Je vous reproduis ci-dessous une liste incomplète de règles et d’idées que j’ai établie pendant la préparation du roman, afin de définir en quoi ce bouquin allait s’inscrire dans cette tradition :

  • La philosophie de la violence : toute relation humaine est une forme de violence.
  • Il n’y a pas d’espoir, ou plutôt, il n’y en a plus: l’espoir était possible dans le passé, mais plus aujourd’hui.
  • Aucune chance que la vie, le monde ou les gens ne s’améliorent ou ne changent.
  • Face à cette perspective, quatre attitudes possibles : la cruauté, le cynisme, l’amertume, l’absurde.
  • Les personnages sont pragmatiques, même quand des considérations morales leur viennent à l’esprit, ils n’agissent pas en fonction de valeurs, mais en fonction de leurs besoins.

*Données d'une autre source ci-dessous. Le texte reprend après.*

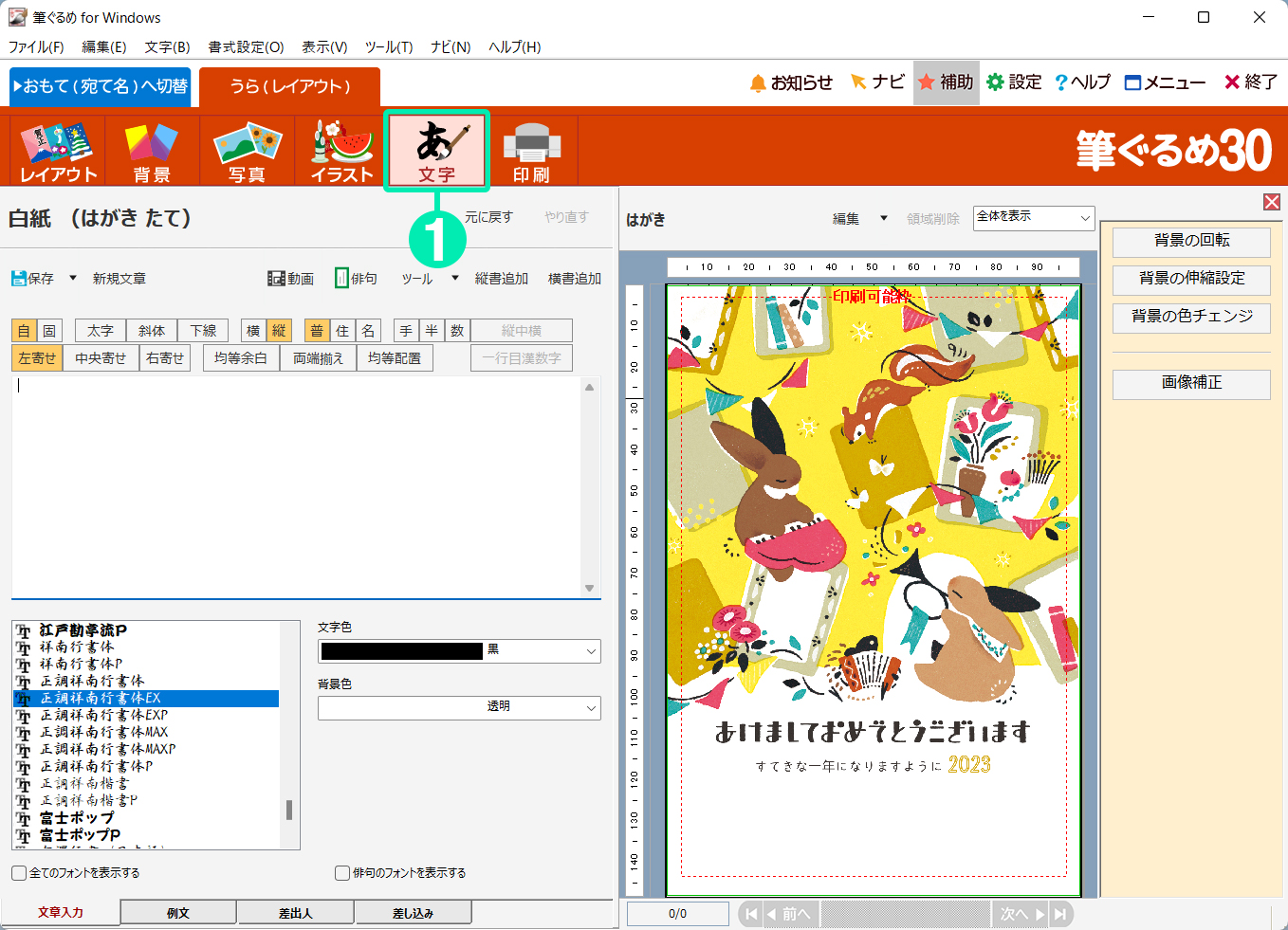Switch to the 例文 tab

click(x=178, y=913)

  • Soit on n’a pas de scrupules, soit on les enterre.
  • Si la vie n’est plus possible, essayer de survivre.
  • Une personne violente est un criminel, 100 sont un gang, 100’000 façonnent une nouvelle moralité.
  • Tout cela a une dimension grand-guignolesque qui n’exclut pas l’humour.
  • Dilatation du temps lors des scènes de tension.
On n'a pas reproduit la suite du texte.